Pesquisadores de segurança cibernética estão soando o alarme sobre uma campanha em andamento que está aproveitando os serviços Selenium Grid expostos à Internet para mineração ilícita de criptomoedas.

A empresa de segurança em nuvem Wiz está rastreando a atividade sob o nome SeleniumGreed. Acredita-se que a campanha, que tem como alvo versões mais antigas do Selenium (3.141.59 e anteriores), esteja em andamento desde pelo menos abril de 2023.

"Sem o conhecimento da maioria dos usuários, a API do Selenium WebDriver permite interação total com a própria máquina, incluindo leitura e download de arquivos e execução de comandos remotos", disseram os pesquisadores da Wiz Avigayil Mechtinger, Gili Tikochinski e Dor Laska.

"Por padrão, a autenticação não está habilitada para este serviço. Isso significa que muitas instâncias acessíveis ao público estão mal configuradas e podem ser acessadas por qualquer pessoa e abusadas para fins maliciosos."

O Selenium Grid, parte da estrutura de teste automatizado Selenium, permite a execução paralela de testes em várias cargas de trabalho, navegadores diferentes e várias versões de navegador.
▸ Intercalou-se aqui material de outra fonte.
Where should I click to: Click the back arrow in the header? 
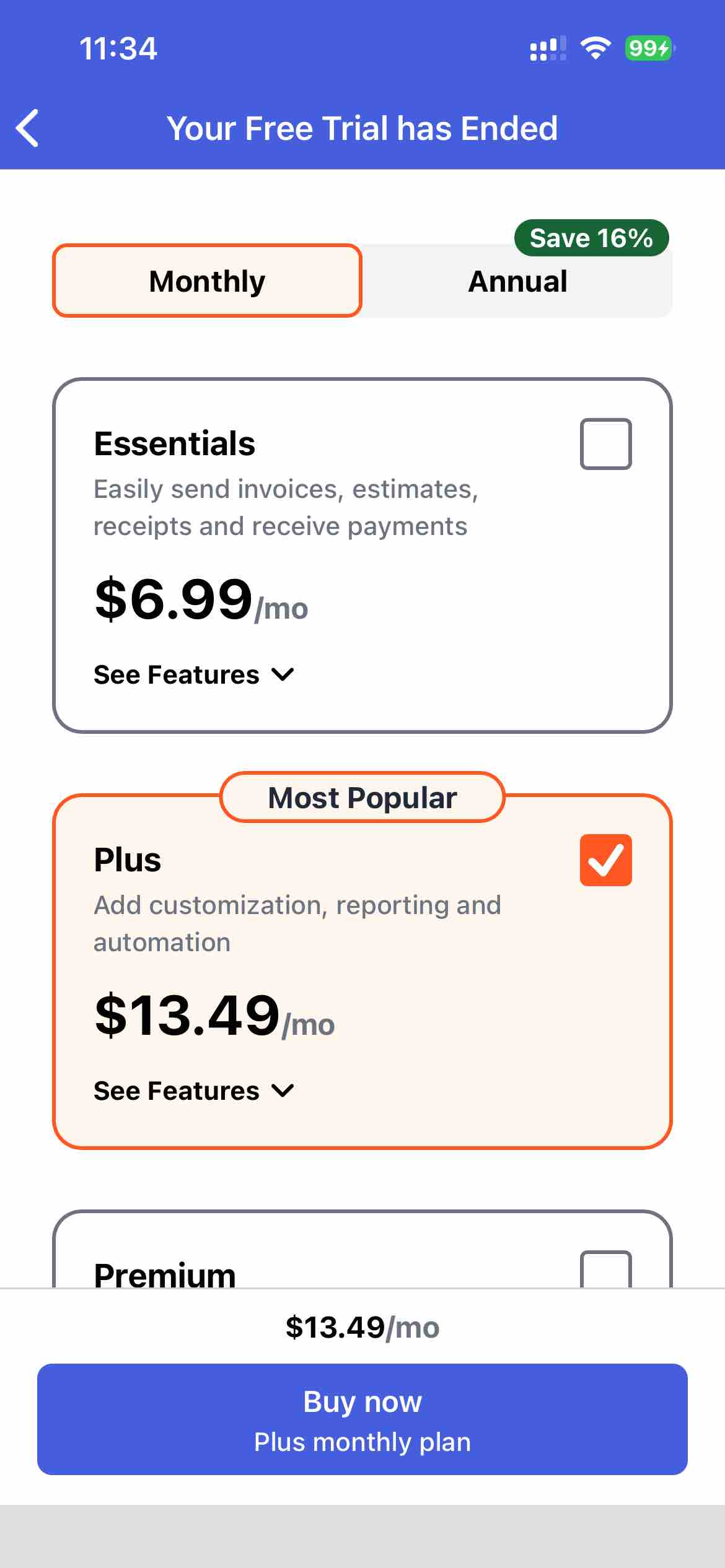coord(27,129)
"O Selenium Grid deve ser protegido contra acesso externo usando permissões de firewall apropriadas", alertam os mantenedores do projeto em uma documentação de suporte, afirmando que não fazer isso pode permitir que terceiros executem binários arbitrários e acessem aplicativos e arquivos internos da web.

Exatamente quem está por trás da campanha de ataque não é conhecido atualmente. No entanto, envolve o agente da ameaça visando instâncias publicamente expostas do Selenium Grid e fazendo uso da API WebDriver para executar o código Python responsável por baixar e executar um minerador XMRig.
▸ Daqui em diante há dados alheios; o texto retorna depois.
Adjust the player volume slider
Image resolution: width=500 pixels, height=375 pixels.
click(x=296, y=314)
Começa com o adversário enviando uma solicitação ao hub Selenium Grid vulnerável com o objetivo de executar um programa Python contendo uma carga útil codificada em Base64 que gera um shell reverso para um servidor controlado pelo invasor ("164.90.149[.] 104") para buscar a carga útil final, uma versão modificada do minerador XMRig de código aberto.
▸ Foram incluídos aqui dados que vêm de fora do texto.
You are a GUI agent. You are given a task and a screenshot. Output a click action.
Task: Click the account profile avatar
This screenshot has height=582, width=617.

"Em vez de codificar o IP do pool na configuração do minerador, eles o geram dinamicamente em tempo de execução", explicaram os pesquisadores. "Eles também definem o recurso de impressão digital TLS do XMRig dentro do código adicionado (e dentro da configuração), garantindo que o minerador se comunique apenas com servidores controlados pelo agente da ameaça."

Diz-se que o endereço IP em questão pertence a um serviço legítimo que foi comprometido pelo agente da ameaça, pois também foi descoberto que hospeda uma instância do Selenium Grid exposta publicamente.

Wiz disse que é possível executar comandos remotos em versões mais recentes do Selenium e que identificou mais de 30.000 instâncias expostas à execução remota de comandos, tornando imperativo que os usuários tomem medidas para fechar a configuração incorreta.

"O Selenium Grid não foi projetado para ser exposto à Internet e sua configuração padrão não tem autenticação habilitada, portanto, qualquer usuário que tenha acesso à rede ao hub pode interagir com os nós via API", disseram os pesquisadores.

"Isso representa um risco de segurança significativo se o serviço for implantado em uma máquina com um IP público que tenha uma política de firewall inadequada."